I just watched V for Vendetta–I know, I’m a little slow in keeping up with popular culture–and thought it was a fairly daring movie, given the implications and thought generating subversiveness underlying its comic book violence and romance. It’s like Batman–the mysterious masked crusader with a sweet bachelor pad–except now the hero is a terrorist. The Watchowski brothers take conventions and stretch them to where they become disturbing enough to be questioned. The hero of the movie kills, lies, and blows up buildings in order to serve his purpose. By stringing together a series of parallels to current and past government/military excess, we become sympathetic to the cause of V, and thus, to the cause of violence.

This is where the genius of the film lies, I think. It draws us into the story and into the action–but we are confused, because we begin to question whether or not we should really be “rooting” for the protaganist of the film or not, or whether we should be rooting for anyone at all. Or whether we are even aware of what it is, exactly, that we are rooting for. Is it freedom from oppression that we cheer onward in action films? Or is it simply the urge to side with the side that wins, the urge to see some good old bloody action, the urge just for your basic need to be entertained, comforted, and reassured that all will turn out well?

However simplistic or conventionally executed, this film does raise some deeper questions. You have to ask yourself whether or not you really side with the protaganist of the film, who is never viewed as anything but a superhuman mask, and who is essentially a terrorist, even if a rather well-versed and literate one.
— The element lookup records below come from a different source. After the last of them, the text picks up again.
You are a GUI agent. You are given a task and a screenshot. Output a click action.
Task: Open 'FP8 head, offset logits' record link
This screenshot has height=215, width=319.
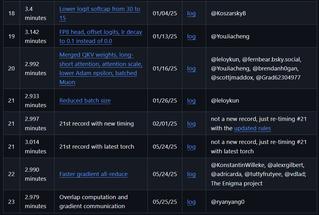[x=101, y=36]
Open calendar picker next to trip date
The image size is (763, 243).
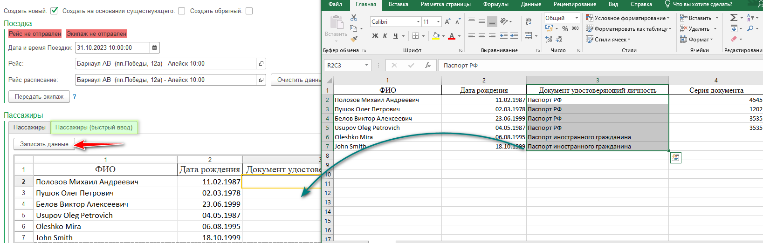pos(155,47)
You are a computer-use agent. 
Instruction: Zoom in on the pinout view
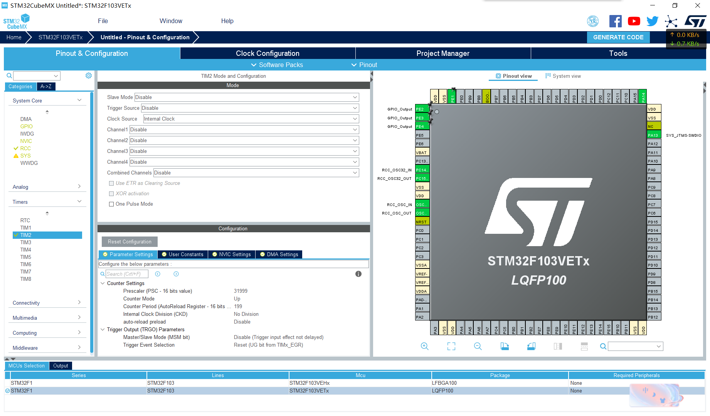coord(424,346)
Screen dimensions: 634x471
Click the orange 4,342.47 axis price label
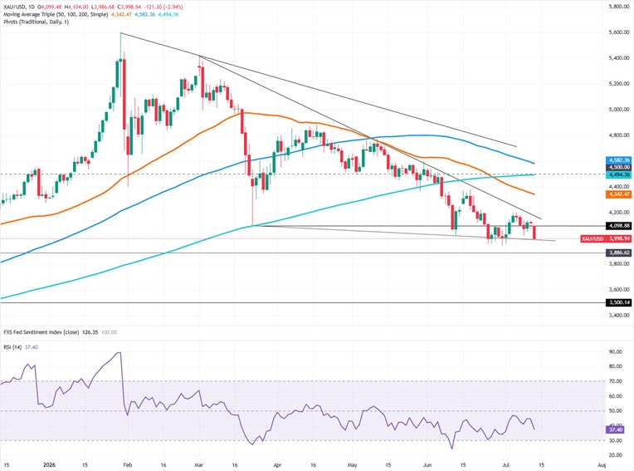(x=618, y=194)
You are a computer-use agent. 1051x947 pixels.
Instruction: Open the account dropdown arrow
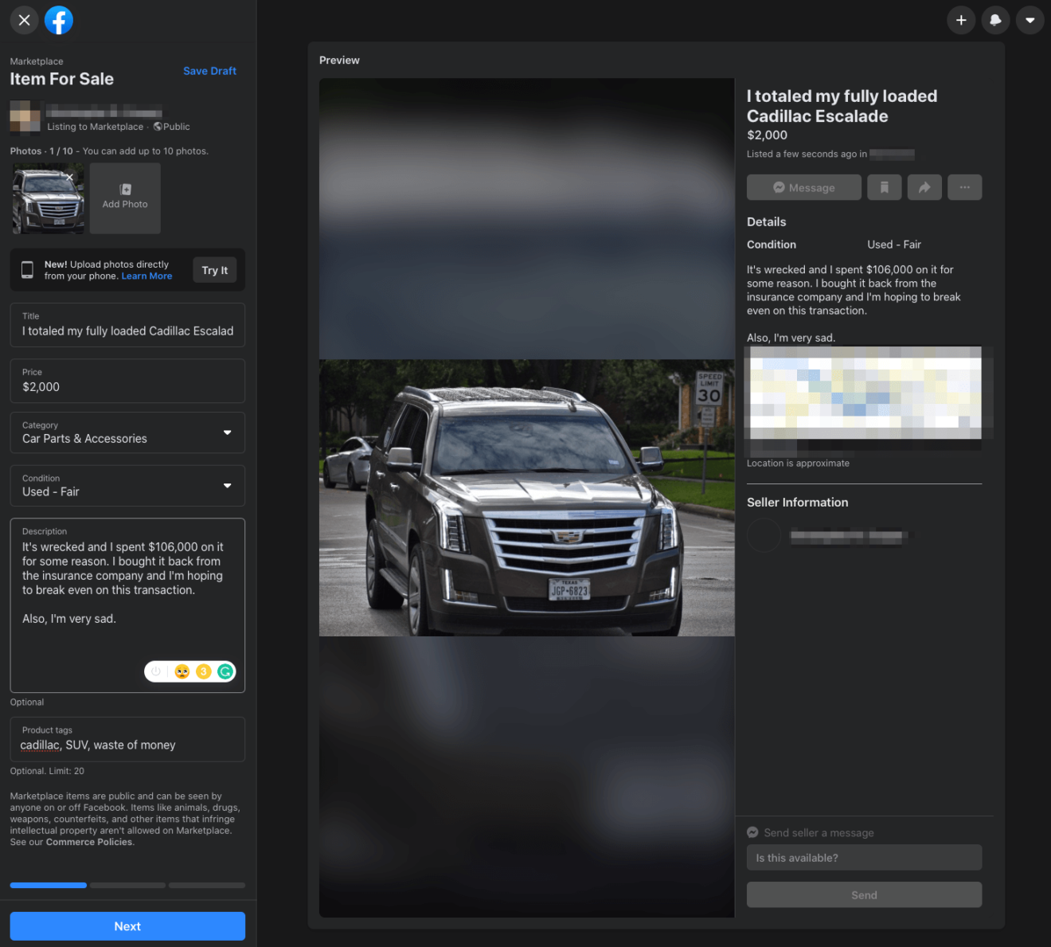pos(1030,20)
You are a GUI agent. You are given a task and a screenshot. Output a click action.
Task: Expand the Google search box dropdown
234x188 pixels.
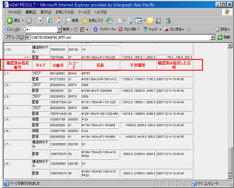[59, 29]
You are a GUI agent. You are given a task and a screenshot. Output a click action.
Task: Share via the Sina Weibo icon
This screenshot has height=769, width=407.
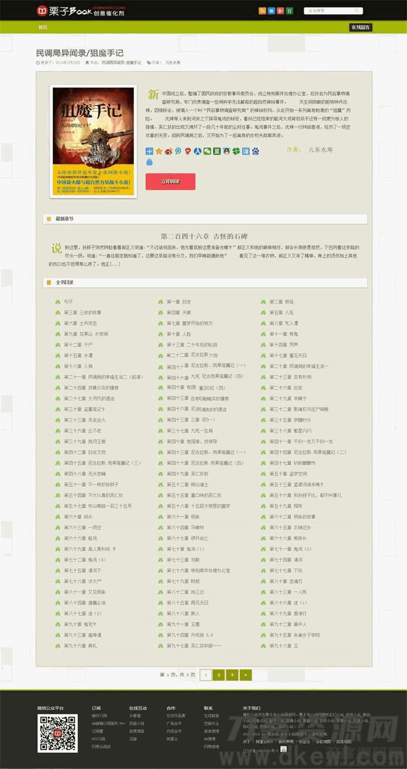[x=169, y=151]
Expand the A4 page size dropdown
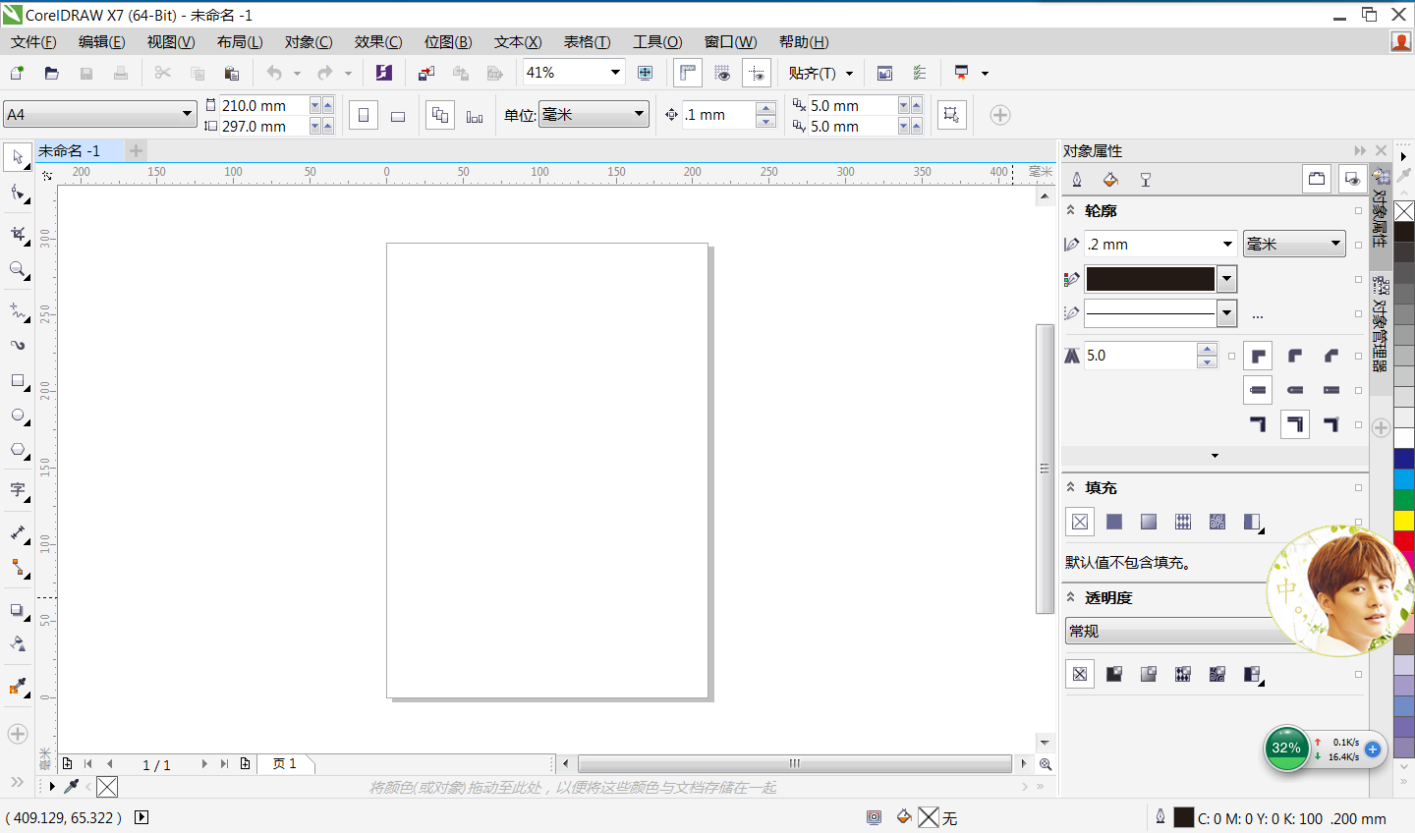The image size is (1415, 833). (187, 114)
Of course, he is terrorizing a corrupt government and its minions, and not innocent people, and so thus we can go along with it and enjoy him killing evil-doers. But there is always an element to the film where the scenes of “the people” awakening to their dire situations and cheering onward this fearless crusader seem rather shallow. The darker implications of the film, to me, is that even though the people apparently awaken at the end and remove their “masks,” it took the violent and perfectly coordinated and acted plans of a somewhat messianic individual to get them there. Same thing going on behind The Matrix movies as well. That extreme individualism thing. Where some special person is going to press the right buttons or whatever to change the universe. And of course, that individual is YOU, is the message, which is great, but really what comes out of it is that you had better be pretty damn good at karate and able to withstand multiple bullets from semi-automatics in order to do it.
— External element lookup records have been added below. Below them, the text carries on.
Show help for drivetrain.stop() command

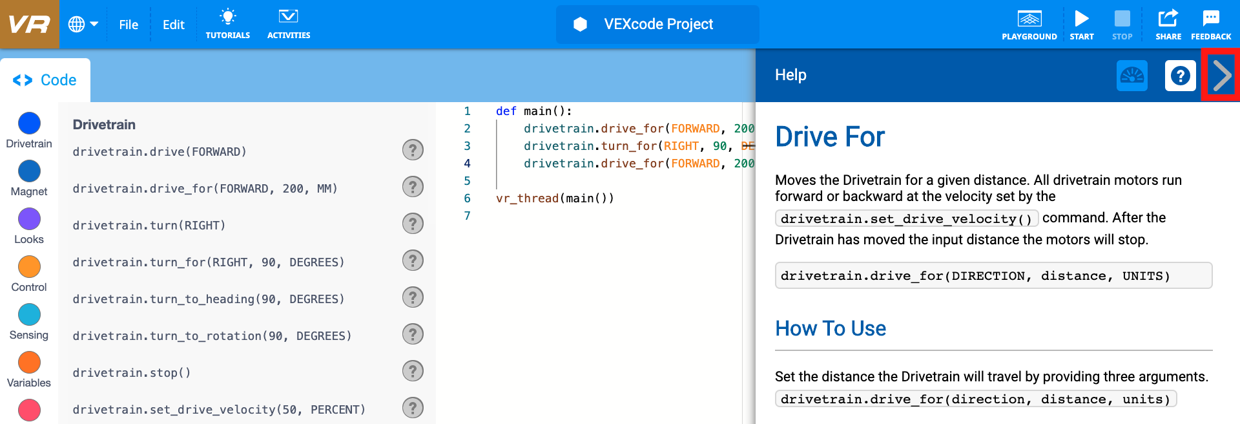413,371
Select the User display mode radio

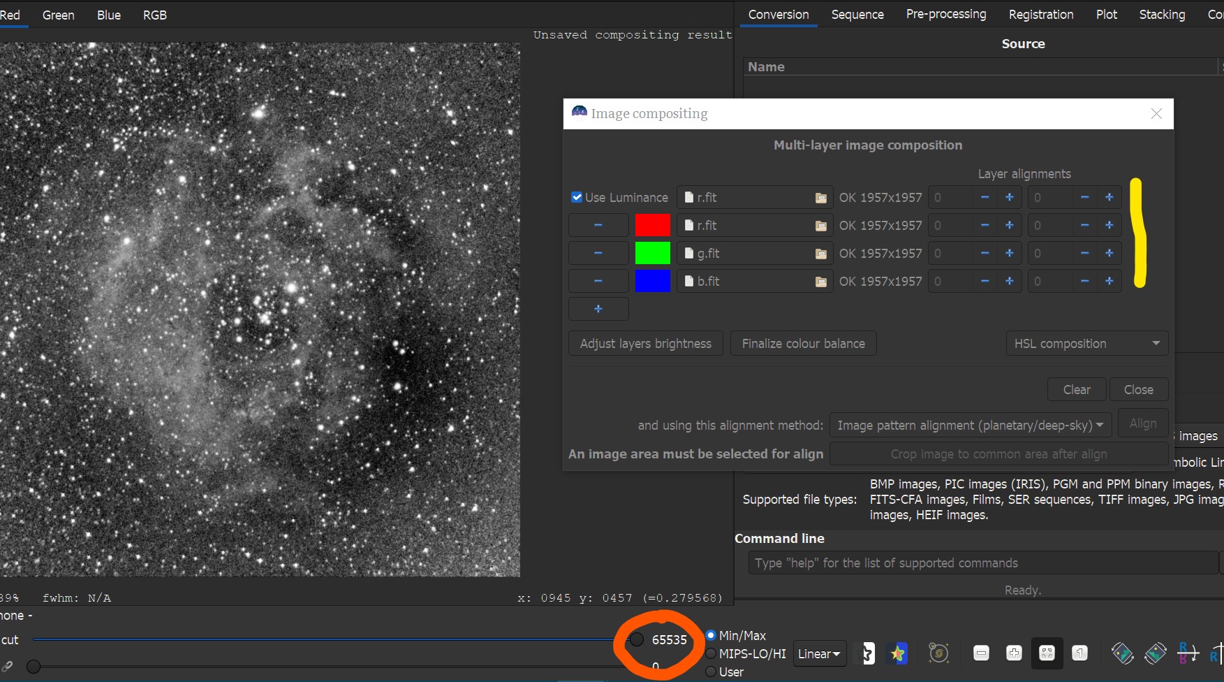[x=711, y=672]
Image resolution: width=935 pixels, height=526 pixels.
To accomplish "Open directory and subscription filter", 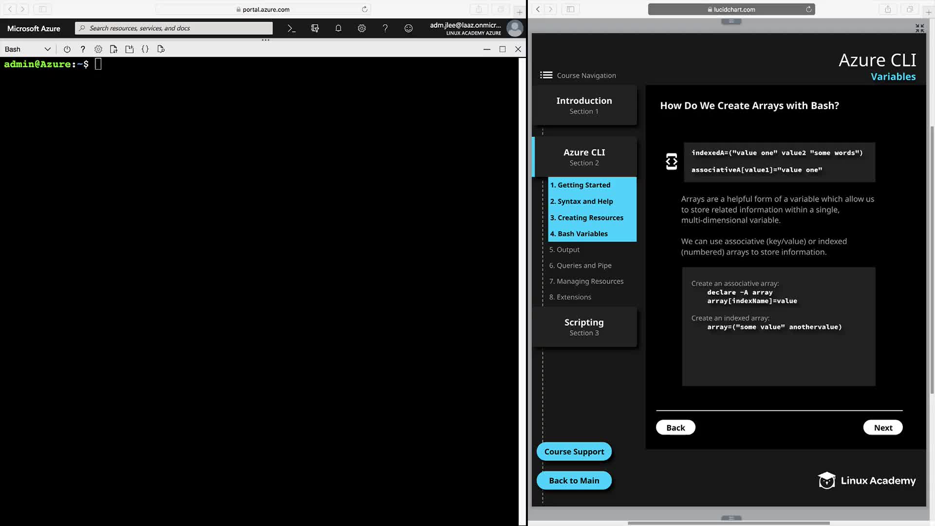I will click(x=315, y=28).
In any case, I have to say that aside from some bickerings I have with the presentation, I did enjoy the political questioning and pointed subversiveness of this movie, from its parallels in the prison scenes to Abu Ghraib to the parallels drawn between the modern day political climate and the rise of Hitler. Like all good movies, the deeper questions and connections are left up to the viewer; the movie just provides the action and gloss to lay out the possibilities.

Author: manderson

I live in NYC.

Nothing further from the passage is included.